Visse prima a Luxeuil col suo maestro, poi lo seguì di nuovo nei suoi spostamenti, specialmente quando partì per l’esilio nell’anno 610. Insieme andarono fino a Bregenz, sulle rive del lago di Costanza, ma allorché Colombano dovette partire per l’Italia, verso l’anno 612, si separarono e Gallo andò con qualche compagno a stabilirsi in Svevia, ad ovest di Bregenz, presso la sorgente dello Steinach, dove visse come eremita con alcuni fedeli, e dove, verosimilmente, morì in data indeterminata, fra gli anni 630 e 645. L’episodio più noto e spesso male interpretato e travisato è proprio la separazione di Gallo da San Colombano: quando questi si mise in strada per l’Italia, Gallo, ammalato, chiese il permesso di restare. Colombano, credendo forse che la malattia nascondesse l’attaccamento ad un luogo calmo e gradevole, rimproverò Gallo perché considerò questo un rifiuto ad affrontare pene e fatiche. Poiché l’obbedienza è fondamentale nelle regula monachorum come penitenza gli avrebbe vietato di celebrare Messa finché vivesse. Gallo sarebbe infatti rimasto diversi anni senza salire all’altare.

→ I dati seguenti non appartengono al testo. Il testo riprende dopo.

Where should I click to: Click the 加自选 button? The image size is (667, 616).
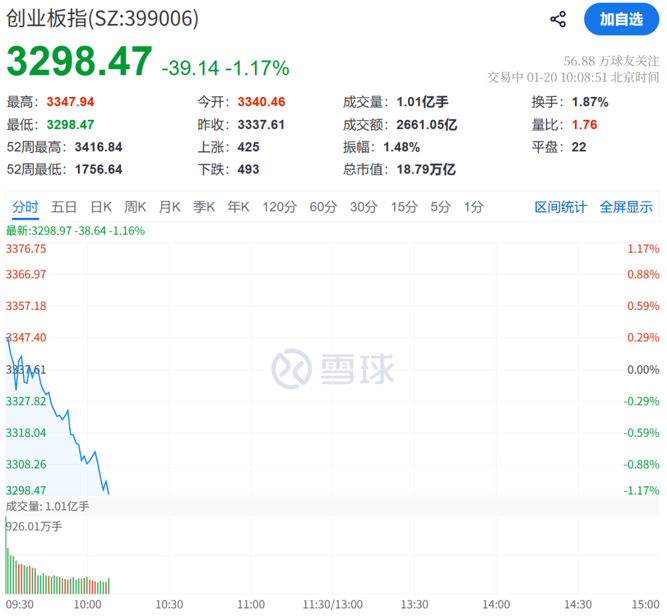pyautogui.click(x=621, y=19)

Avvertito miracolosamente della morte di Colombano, oltre a celebrare la sua prima messa in suo suffragio, inviò un messaggero per verificare i fatti. A Bobbio, il messaggero ritornò portando il perdono di Colombano e il suo bastone abbaziale lasciato al suo amato discepolo come pegno di riconciliazione. Sappiamo molto bene che la separazione fu assai dolorosa per Colombano che vedeva in San Gallo, tra i compagni di viaggio dall’Irlanda, quello che più di altri era degno di succedergli laddove il Signore l’avrebbe guidato a fondare il suo ultimo monastero. Noi, discepoli di questi due maestri di vita, torniamo in quel luogo dove avvenne quella dolorosa separazione perché, nella riconoscenza per le gesta e l’opera gloriose di entrambi, sappiamo trarre insegnamento dai fatti che seguirono a quell’episodio che è sempre apparso eccessivo e duro ma che vede poi nella riconciliazione il trionfo dell’amore che ha sempre animato i due amici. Ci venga in aiuto Colombano che seppe parlare di Dio in un mondo, il suo, non così tanto diverso dal nostro, in preda a una crisi profonda di valori e di fede senza precedenti, di sgretolamento delle certezze nell’impero che stava venendo meno, di una Chiesa attraversata da eresie e in preda a corruzione e a fenomeni che minavano nelle fondamenta l’unità.

Egli non ebbe mai a scoraggiarsi di annunciare la verità di Dio di fronte ai pagani più sordi, di fronte ai fallimenti e alle sconfitte più evidenti, ma sempre fiducioso di aver gettato almeno un seme in un terreno inospitale che sarebbe prima o poi germogliato, nella stagione di una nuova evangelizzazione, per creare un futuro promettente. Mai avremmo pensato di tornare, dopo più di 1400 anni, come discepoli dell’abate maestro e del discepolo amato nel luogo della loro separazione per celebrare l’opera di due protagonisti dell’Europa di quel tempo alla luce di ciò che li ha uniti e non tanto di ciò che li ha separati. Sono quei gesti carichi di significato che rileggono la storia spesso superficialmente giudicata.